Brent crude prices rose above $58 a barrel on Monday after OPEC forecast demand for its oil would be greater than expected in 2015 and the number of U.S. oil rigs hit a three-year low.
The Organization of the Petroleum Exporting Countries (OPEC) forecast demand for the cartel's oil will average 29.21 million barrels per day (bpd) in 2015, up 430,000 bpd from its previous forecast.
In a monthly report issued on Monday, OPEC also slashed its forecast for the rate of growth in non-OPEC supply, citing a slowdown in the U.S. shale boom and lower capital investment by energy firms.
The number of rigs drilling for oil in the United States fell to 1,140 last week, the lowest since December 2011, as producers feel the pressure of low oil prices, which have tumbled more than 50 percent since June.
Global benchmark Brent crude oil LCOc1 for March was up 35 cents at $58.15 a barrel by 1305 GMT (08:00 a.m. EST) after rising as high as $59.06 earlier in the session. U.S. crude CLc1 was up 75 cents at $52.44 a barrel, having hit a session high of $53.40.
"OPEC was much too optimistic on non-OPEC supply," Carsten Fritsch, senior oil and commodities analyst at Commerzbank in Frankfurt, told the Reuters Global Oil Forum.
"It is reasonable to cut supply growth outside OPEC, given the recent developments in the U.S. rig count," he said.
Stronger-than-expected growth in U.S. jobs in January also helped support oil and further fueled a recent rally in prices.
Brent rose more than 9 percent last week, its biggest weekly rise since February 2011. The North Sea oil futures contract has climbed almost 30 percent since hitting a five-year low of $45.19 in January.
Analysts said signs of an economic slowdown in China were unlikely to derail the price recovery.

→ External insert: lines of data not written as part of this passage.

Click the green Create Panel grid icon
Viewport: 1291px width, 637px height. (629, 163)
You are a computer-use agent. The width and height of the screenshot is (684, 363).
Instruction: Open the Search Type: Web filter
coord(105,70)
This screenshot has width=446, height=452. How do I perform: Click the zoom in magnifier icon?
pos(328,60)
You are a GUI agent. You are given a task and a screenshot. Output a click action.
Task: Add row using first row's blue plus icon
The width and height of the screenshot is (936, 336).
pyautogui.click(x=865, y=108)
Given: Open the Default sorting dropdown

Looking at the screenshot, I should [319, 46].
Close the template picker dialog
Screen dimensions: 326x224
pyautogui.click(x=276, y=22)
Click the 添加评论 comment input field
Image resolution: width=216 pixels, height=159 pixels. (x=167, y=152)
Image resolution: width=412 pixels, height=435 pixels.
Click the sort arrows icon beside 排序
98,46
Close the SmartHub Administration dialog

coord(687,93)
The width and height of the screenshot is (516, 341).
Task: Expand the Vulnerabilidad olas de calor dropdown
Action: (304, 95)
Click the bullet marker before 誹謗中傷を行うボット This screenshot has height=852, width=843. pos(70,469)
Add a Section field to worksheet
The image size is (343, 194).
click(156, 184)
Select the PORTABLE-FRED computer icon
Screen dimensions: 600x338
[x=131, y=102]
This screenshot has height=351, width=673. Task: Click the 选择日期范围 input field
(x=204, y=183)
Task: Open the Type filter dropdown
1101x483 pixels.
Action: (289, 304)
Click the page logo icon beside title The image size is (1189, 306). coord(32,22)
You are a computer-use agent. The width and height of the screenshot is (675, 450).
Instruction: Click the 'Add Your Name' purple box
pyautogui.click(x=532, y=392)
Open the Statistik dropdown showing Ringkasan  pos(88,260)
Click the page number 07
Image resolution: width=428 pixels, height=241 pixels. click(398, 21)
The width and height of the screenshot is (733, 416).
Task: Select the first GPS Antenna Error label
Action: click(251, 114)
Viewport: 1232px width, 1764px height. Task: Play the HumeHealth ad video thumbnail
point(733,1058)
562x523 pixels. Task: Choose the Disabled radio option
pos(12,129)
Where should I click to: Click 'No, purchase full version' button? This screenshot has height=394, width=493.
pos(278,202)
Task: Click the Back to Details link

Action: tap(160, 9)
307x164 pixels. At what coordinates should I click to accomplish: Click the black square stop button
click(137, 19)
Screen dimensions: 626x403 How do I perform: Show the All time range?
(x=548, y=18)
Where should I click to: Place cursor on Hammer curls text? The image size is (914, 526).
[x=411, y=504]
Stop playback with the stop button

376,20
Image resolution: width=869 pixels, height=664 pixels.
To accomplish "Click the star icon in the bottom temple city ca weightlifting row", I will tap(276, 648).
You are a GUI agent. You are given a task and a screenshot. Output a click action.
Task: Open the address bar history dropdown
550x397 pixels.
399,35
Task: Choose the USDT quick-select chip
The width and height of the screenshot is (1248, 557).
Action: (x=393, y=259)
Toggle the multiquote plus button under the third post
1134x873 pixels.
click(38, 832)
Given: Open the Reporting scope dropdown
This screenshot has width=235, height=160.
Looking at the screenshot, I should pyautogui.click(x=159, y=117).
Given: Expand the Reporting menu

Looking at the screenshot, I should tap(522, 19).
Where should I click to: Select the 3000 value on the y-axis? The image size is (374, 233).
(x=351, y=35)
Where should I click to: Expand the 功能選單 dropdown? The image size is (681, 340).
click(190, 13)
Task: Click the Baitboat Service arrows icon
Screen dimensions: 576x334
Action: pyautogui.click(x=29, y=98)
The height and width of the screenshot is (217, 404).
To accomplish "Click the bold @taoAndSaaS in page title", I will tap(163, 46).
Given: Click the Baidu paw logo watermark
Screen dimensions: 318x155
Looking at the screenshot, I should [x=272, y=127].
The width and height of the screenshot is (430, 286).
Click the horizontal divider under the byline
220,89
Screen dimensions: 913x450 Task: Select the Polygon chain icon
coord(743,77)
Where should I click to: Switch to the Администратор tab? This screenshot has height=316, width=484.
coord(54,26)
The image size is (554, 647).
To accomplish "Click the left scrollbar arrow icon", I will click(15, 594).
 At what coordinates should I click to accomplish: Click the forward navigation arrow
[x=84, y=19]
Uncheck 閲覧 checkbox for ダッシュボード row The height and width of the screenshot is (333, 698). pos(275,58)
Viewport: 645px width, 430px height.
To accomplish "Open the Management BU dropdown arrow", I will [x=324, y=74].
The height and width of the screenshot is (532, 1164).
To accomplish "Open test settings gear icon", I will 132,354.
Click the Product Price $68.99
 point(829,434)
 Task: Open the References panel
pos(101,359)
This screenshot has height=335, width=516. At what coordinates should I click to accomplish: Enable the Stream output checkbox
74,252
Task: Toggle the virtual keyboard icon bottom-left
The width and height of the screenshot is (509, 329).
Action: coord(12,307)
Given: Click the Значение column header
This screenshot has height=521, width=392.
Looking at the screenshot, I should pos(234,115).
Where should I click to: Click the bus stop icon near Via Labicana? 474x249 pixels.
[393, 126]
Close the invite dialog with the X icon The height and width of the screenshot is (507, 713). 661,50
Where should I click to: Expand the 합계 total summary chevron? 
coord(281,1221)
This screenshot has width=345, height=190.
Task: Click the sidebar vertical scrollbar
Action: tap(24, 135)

"I think we'll get a bit of a pullback. But will it send prices back to the lows? I'm not convinced about that," said Michael Hewson, chief market analyst at CMC Markets.
"We've had such a strong decline that some sort of bounce back is inevitable."
China's trade performance slumped in January, pointing to lower fuel demand in the world's biggest energy consumer. Exports fell 3.3 percent from a year earlier while imports tumbled 19.9 percent, highlighting a deepening slowdown.